Mandel Ngan AFP ¦ Le président américain George Bush (c) et sa femme Laura Bush (g)
accueillent le président français Nicolas Sarkozy, le 11 août 2007 à Kennebunkport
Olivier Ihl est professeur de Science Politique et directeur de l’IEP Grenoble. Spécialiste des
politiques symboliques, il est l’auteur de «Le protocole ou la mise en forme de l’ordre
politique» et d’«Un cérémonial politique: les voyages officiels des chefs d’Etat» (éditions
L’Harmattan, 1996 et 1998).
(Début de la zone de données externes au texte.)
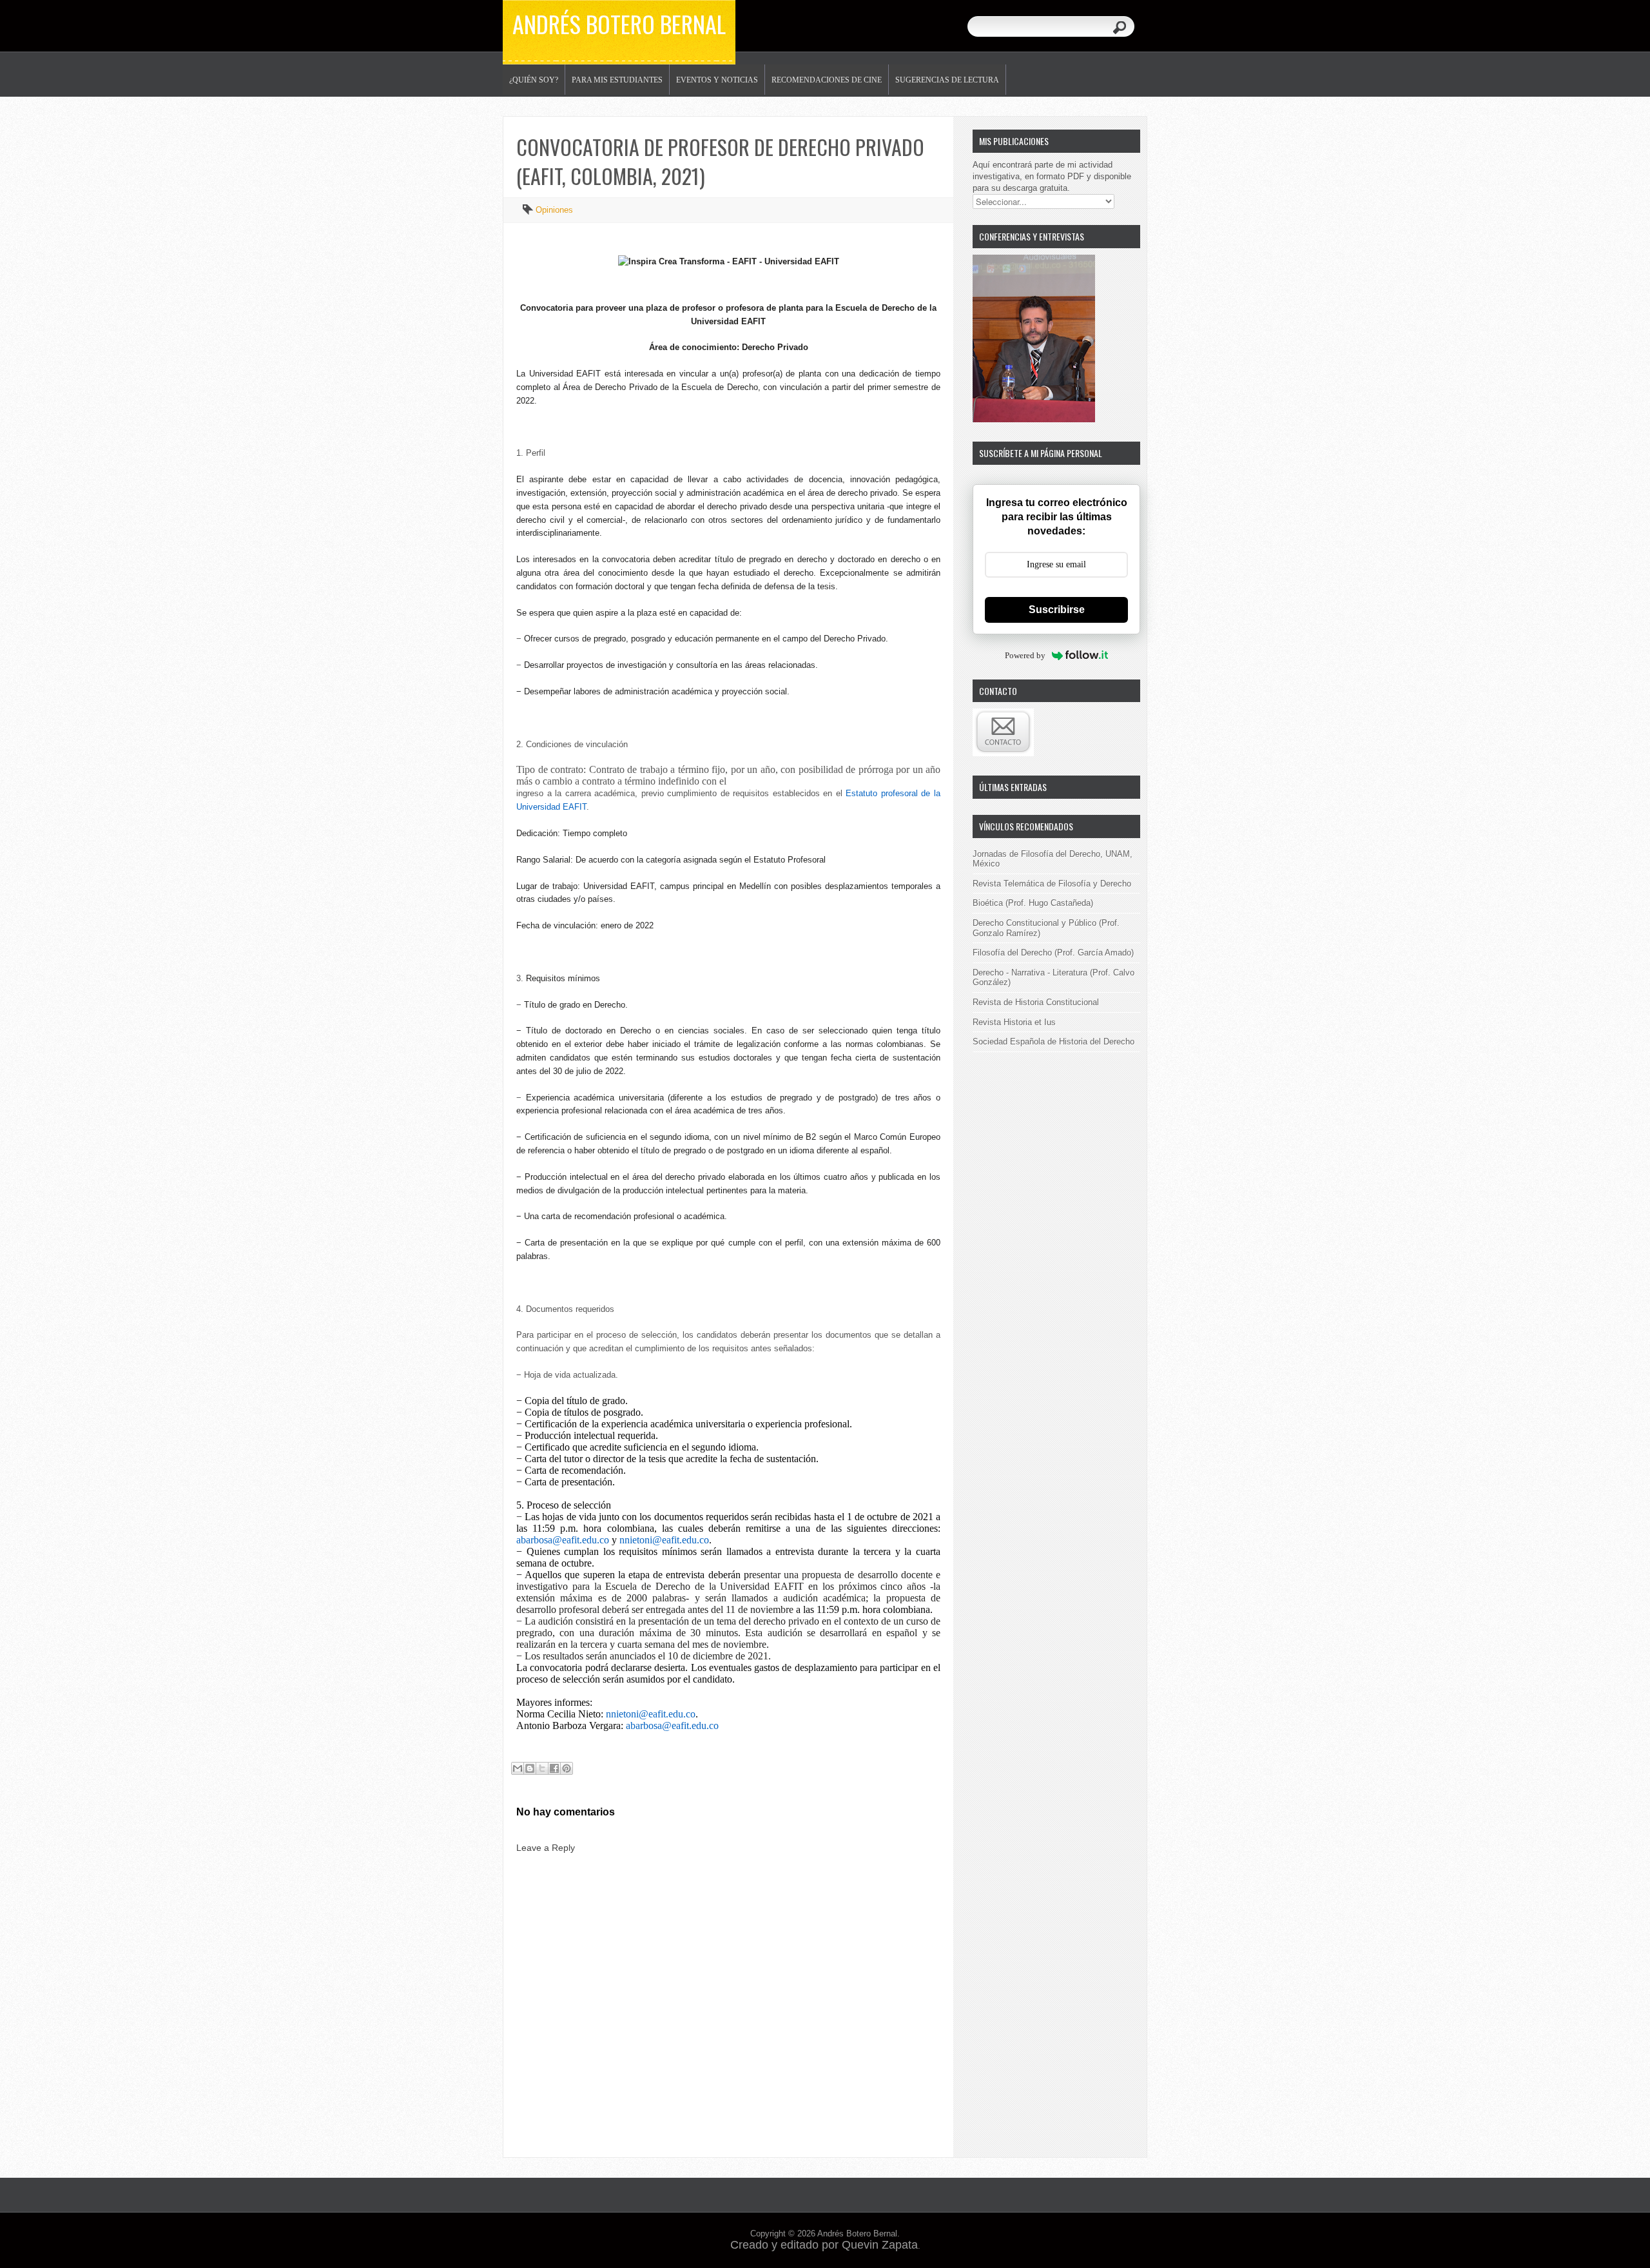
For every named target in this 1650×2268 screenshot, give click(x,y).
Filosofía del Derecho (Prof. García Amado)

Il vient aussi de publier «Le mérite et la République», chez
Gallimard (NRF). Pour 20minutes.fr, il décrypte les conséquences du divorce de Nicolas et
Cécilia Sarkozy.
La situation du couple présidentiel est‐elle déterminante dans la symbolique du
pouvoir?
Oui, car cette image est rassurante pour l’opinion, comme pour les autres gouvernants.
C’est une mise en scène ordonnée de la puissance publique, qu’on soit d’accord ou pas sur le
fond. N’oublions pas qu’en France, l’homosexualité n’est plus un délit depuis 1981. En
s’affichant avec sa femme, il montre ses bonnes mœurs et son sens des responsabilités.
Cette représentation familiale de la structure politique est synonyme de calme et de
sagesse. D’ailleurs en France, on parle de chef d’Etat comme de chef de famille. L’image du
couple a une fonction de réassurance psychologique des masses.
Cela pose aussi la question du statut de première dame?
Il y a peu, cela n’avait pas lieu d’être, car cela était du ressort de la coutume… Mais quel est
le problème de fond? Celui de l’autorité de l’entourage. L’attitude de Tante Yvonne, Anne‐
Aymone ou même de la pieuse Bernadette ne soulevait pas ce problème. Avec la
bouillonnante Cécilia, les choses étaient différentes. Les discussions avec Kadhafi ont posé
un problème de représentation, car sa fonction ne procède pas de l’élection. La question se
pose d’ailleurs pour la commission d’enquête sur les infirmières bulgares : peut‐on
interroger l’ancienne femme du chef de l’Etat? Y aura‐t‐il une extension du statut à celui
d’ex‐Première dame? Cette préoccupation ne va‐t‐elle pas disparaître avec le divorce?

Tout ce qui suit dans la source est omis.